The Polygon Gallery contains what used to be Presentation House Gallery, a small-but-mighty institution at the centre of Vancouver’s photography and media-arts scene. The $18-million, 25,000-square-foot building is organized in a simple scheme: lobby, bar, gift shop and rented retail spaces downstairs, with galleries and a flexible event space upstairs. Director Reid Shier says the architects did “a superhuman job,” cramming the institution’s many requirements into the space while keeping the ground level transparent.

But while the building works on a prosaic level, it is also subtly poetic. As you approach the Lonsdale Quay site on the SeaBus from downtown Vancouver, the building reveals its jagged profile and shimmering surfaces: a sort of abstracted version of the sheds that surround it. Here, on what had been a working waterfront – it replaced a building used for tugboat maintenance – Shier had wanted “a tough building, a working gallery,” says John Patkau.

The architects delivered on that directive through a set of not-too-obvious references and moves.
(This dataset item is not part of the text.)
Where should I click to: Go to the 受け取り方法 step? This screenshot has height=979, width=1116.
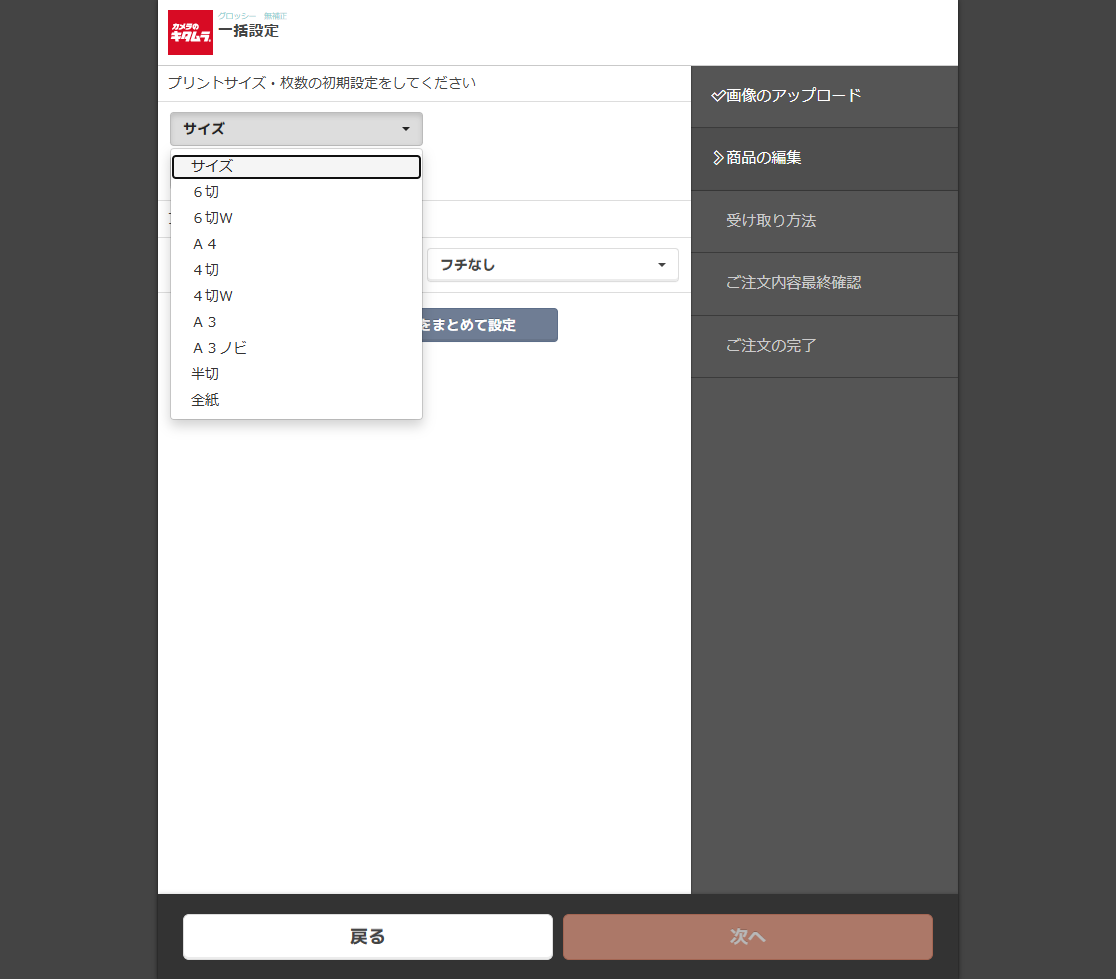pos(771,221)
For one, the skylights in the upper galleries follow a sawtooth pattern, long standard in industrial buildings. Below that, a set of steel I-beams run across the spaces, implying a sort of ceiling, from which the power conduits and lights are hung. It’s not a white box, but it is unfussy and beautiful, managing to evoke a manufactory roughness while complementing a Stan Douglas photograph.
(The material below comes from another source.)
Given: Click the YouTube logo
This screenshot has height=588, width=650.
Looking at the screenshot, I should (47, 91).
Then there are the façades, whose outer layer is made of fish-mouth aluminum grating, often used for marine stairs and gangplanks. “That has a literal reference to the shipbuilding industry in the area,” Shier says, “but it was a really creative way of taking something off the shelf and using it in a nuanced way.”

Context, nuance, subtlety: These are the very qualities that John and Patricia Patkau are known for.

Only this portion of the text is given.